MED-TECH | Dogs pose potential risks for flu pandemic among humans: study
WASHINGTON — A new study published on Tuesday in the journal mBio revealed that dogs became a potential reservoir for a future influenza pandemic as the influenza virus could jump from pigs into canines and influenza was becoming increasingly diverse in canines.
“The majority of pandemics have been associated with pigs as an intermediate host between avian viruses and human hosts. In this study, we identified influenza viruses jumping from pigs into dogs,” said study investigator Adolfo Garcia-Sastre, Director of the Global Health and Emerging Pathogens Institute of Icahn School of Medicine at Mount Sinai in New York.
Influenza can jump among animal reservoirs where many different strains are located and these reservoirs serve as mixing bowls for the genetic diversity of strains, according to the researchers.
Bird and swine are major reservoirs of viral genetic diversity, and equines and canines have historically been restricted to one or two stable influenza A viruses lineages with no or very limited transmission to human.
Fifteen years ago, researchers documented an influenza virus in a horse jumping into a dog, and this created the first circulating canine influenza viruses.
Five years ago, researchers identified an avian-origin H3N2 canine influenza virus circulating in farmed dogs in Guangdong of China.
“In our study, what we have found is another set of viruses that come from swine that are originally avian in origin, and now they are jumping into dogs and have been reassorted with other viruses in dogs,” said Garcia-Sastre.
“We now have H1N1, H3N2, and H3N8 in dogs. They are starting to interact with each other. This is very reminiscent of what happened in swine ten years before the H1N1 pandemic.”
Also, on the new study, the researchers sequenced the complete genomes of 16 influenza viruses obtained from canines in south China’s Guangxi Zhuang Autonomous Region during 2013 to 2015.
The researchers found that the genomes contained segments from three lineages that circulate in swine in China: North American triple reassortant H3N2, Eurasian avian-like H1N1, and pandemic H1N1.

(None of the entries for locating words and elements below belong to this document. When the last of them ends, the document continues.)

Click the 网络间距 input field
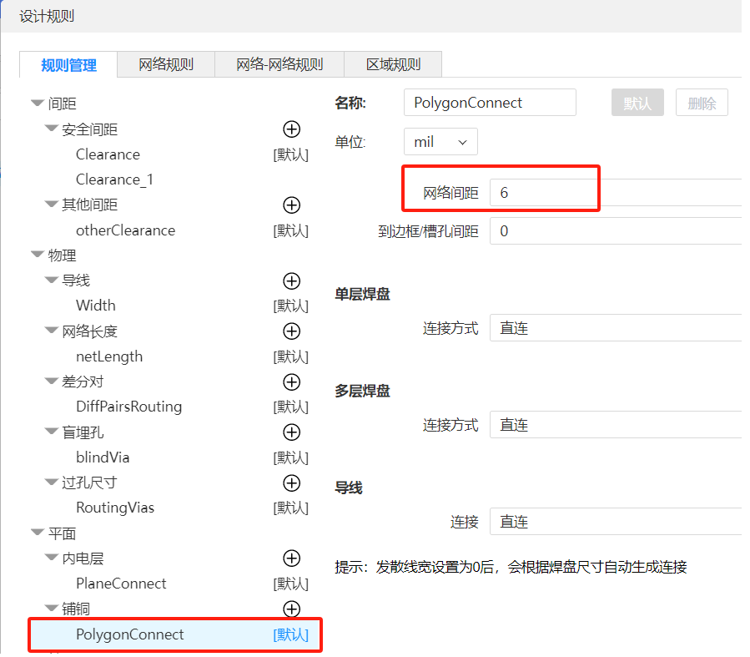Screen dimensions: 750x657 click(616, 193)
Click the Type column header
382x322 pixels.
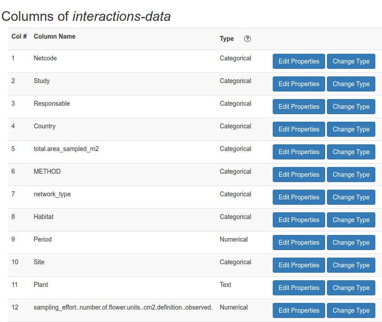point(227,39)
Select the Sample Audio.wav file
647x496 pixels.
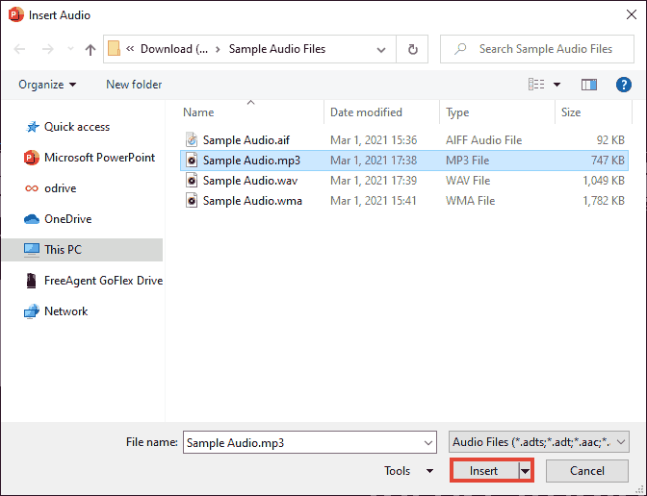click(x=248, y=181)
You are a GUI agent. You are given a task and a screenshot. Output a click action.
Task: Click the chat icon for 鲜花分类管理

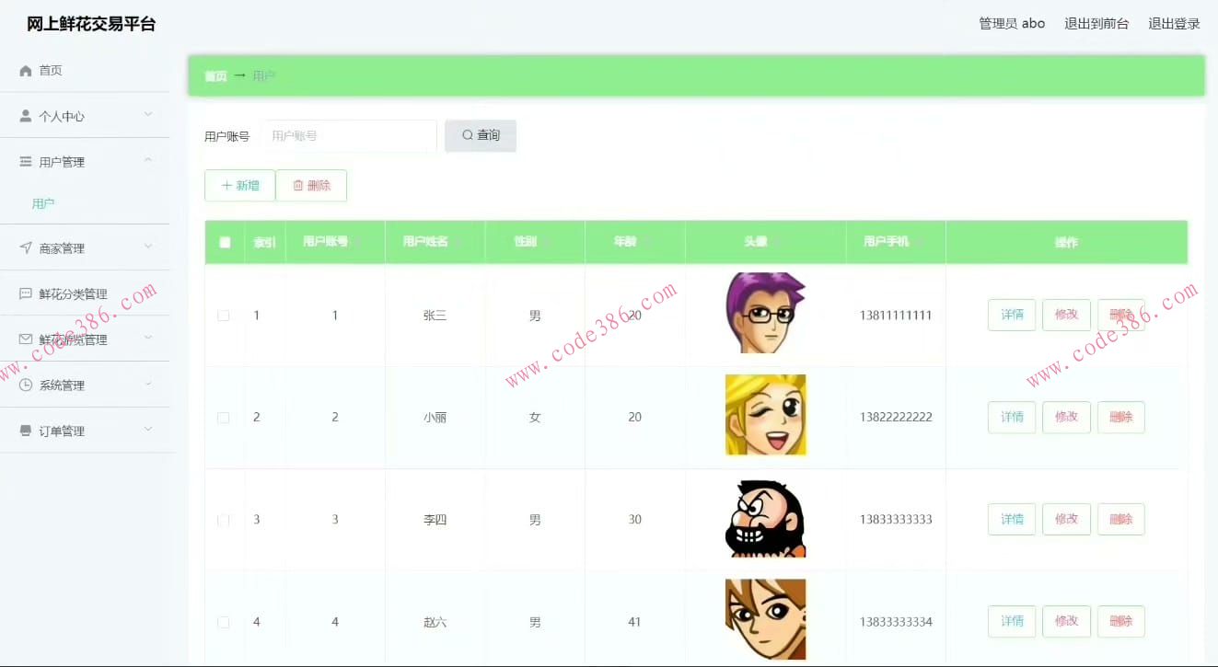(x=26, y=294)
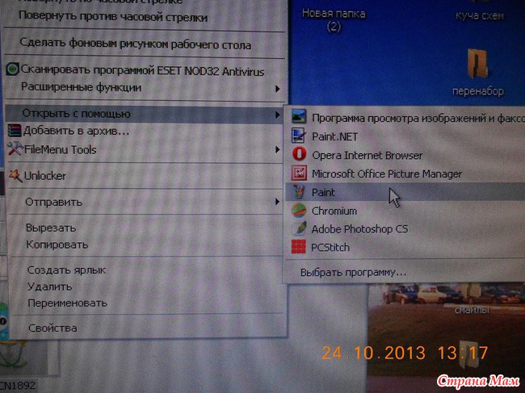Select Вырезать in the context menu
The width and height of the screenshot is (525, 393).
(x=51, y=228)
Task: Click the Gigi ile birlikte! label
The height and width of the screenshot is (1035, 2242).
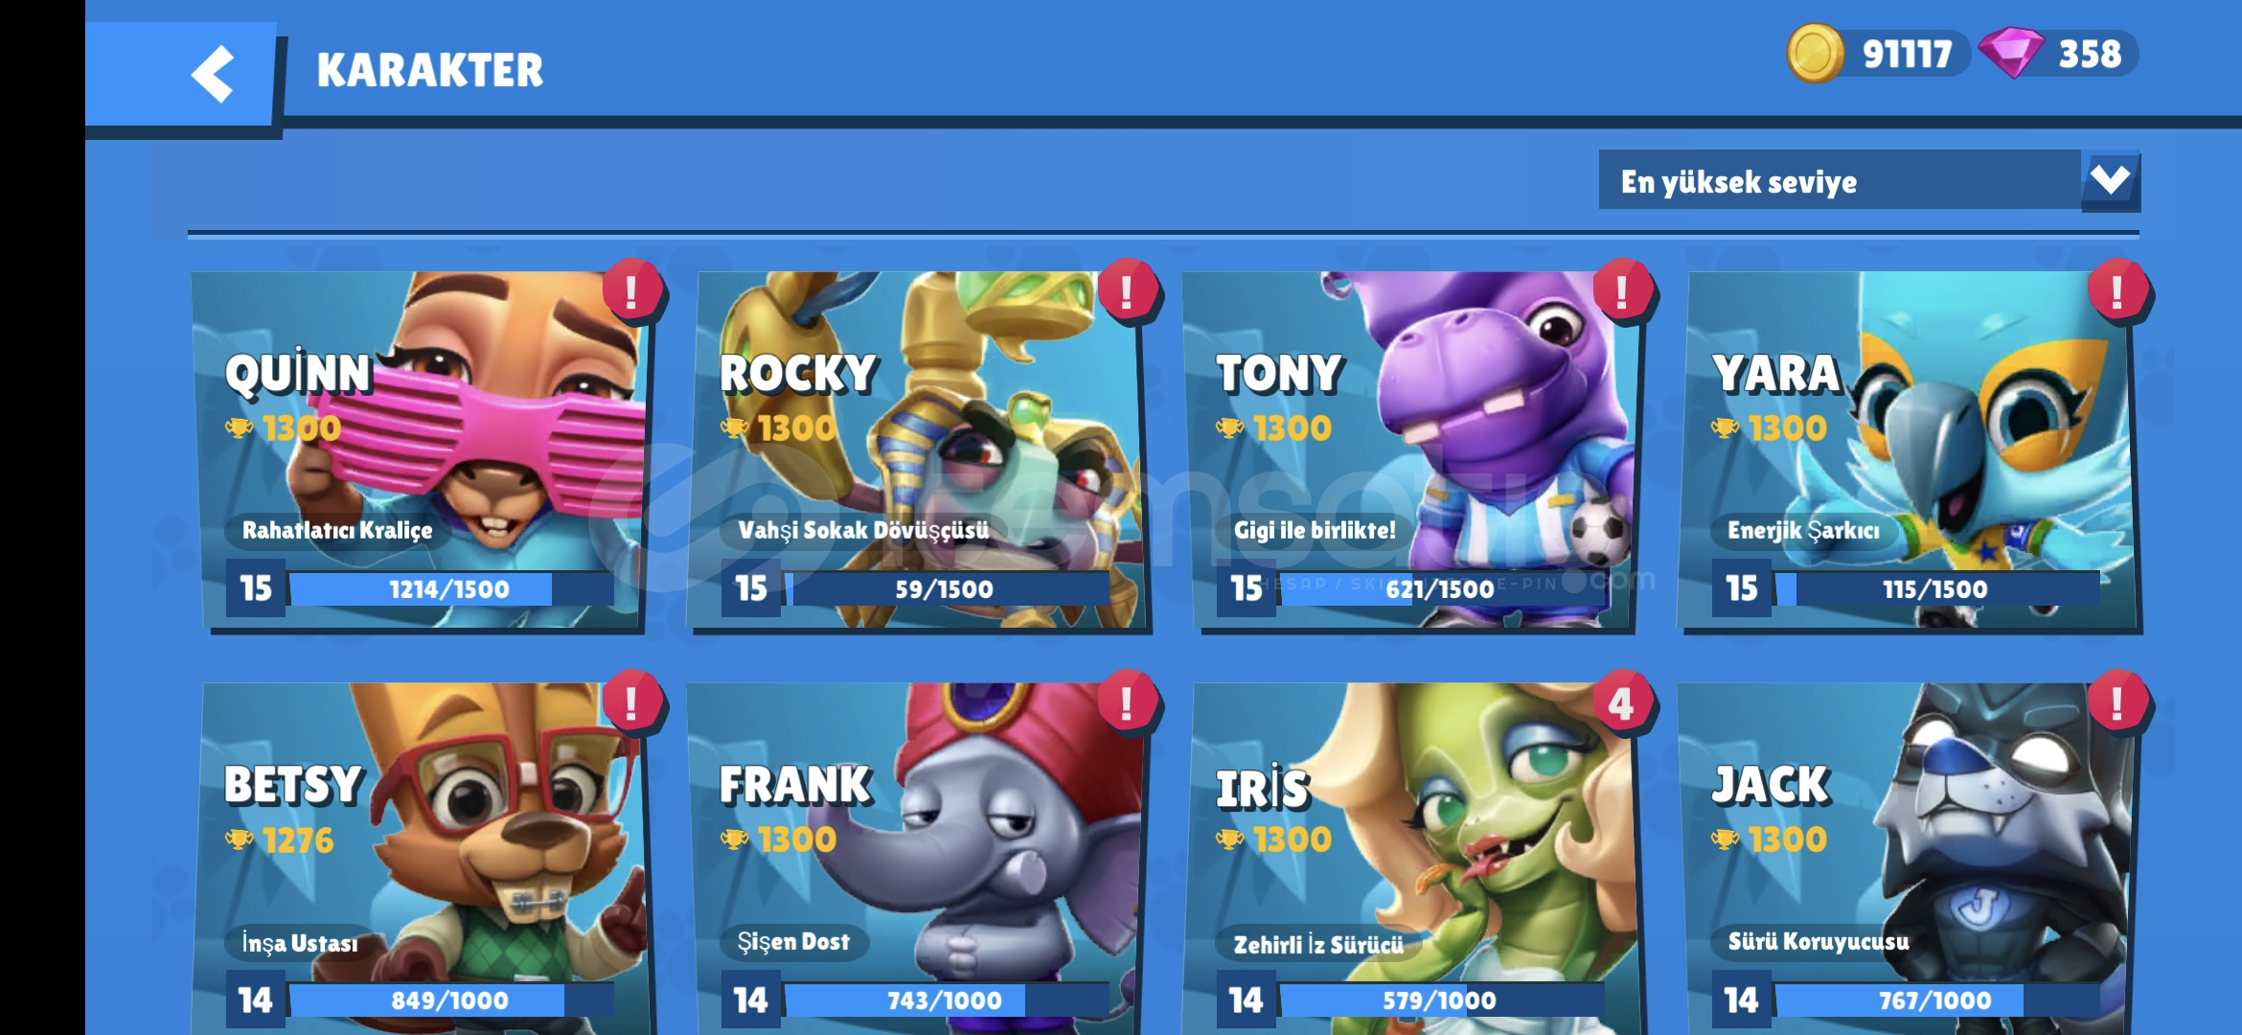Action: click(1315, 530)
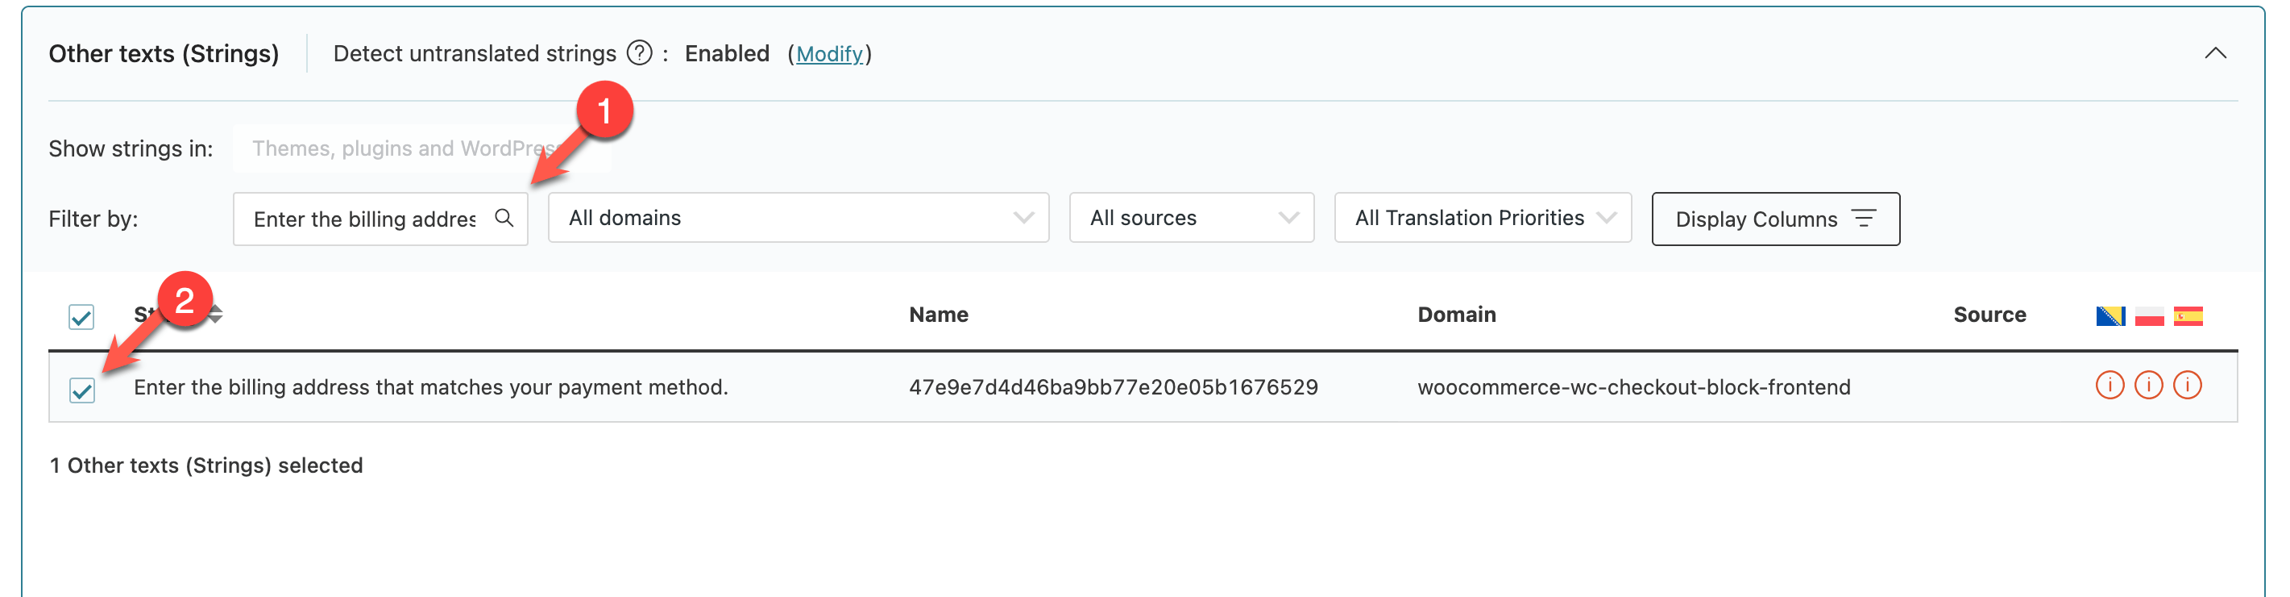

In addition, the swine-origin H1N1 viruses were transmitted onward in canines and reassorted with the Canine Influenza Virus (CIV) H3N2 viruses that circulate endemically in Asian dogs, producing three novel reassortant CIV genotypes (H1N1r, H1N2r, and H3N2r).
The viruses in the study were collected primarily from pet dogs presenting with respiratory symptoms at veterinary clinics. Dogs in certain regions of China, like Guangxi, are also raised for meat and street dogs roam freely, creating a more complex ecosystem for canine influenza virus transmission.
“The new virus we have identified in our study is H1N1, but it comes from swine and is of avian origin, so it is different antigenically from the new H1N1s that were seen in the pandemic and a different origin as the previous H1N1 seen in humans,” said Dr. Garcia-Sastre.
Future studies will focus on characterizing the virus further and assessing, using human sera, whether humans have existing immunity against canine H1N1 or not.
“If there is a lot of immunity against these viruses, they will represent less of a risk, but we now have one more host in which influenza virus is starting to have a diverse genotypic and phenotypic characteristics, creating diversity in a host which is in very close contact to humans,” said Dr. Garcia-Sastre.
“The diversity in dogs has increased so much now that the type of combinations of viruses that can be created in dogs represent potential risk for a virus to jump to a dog into a human.”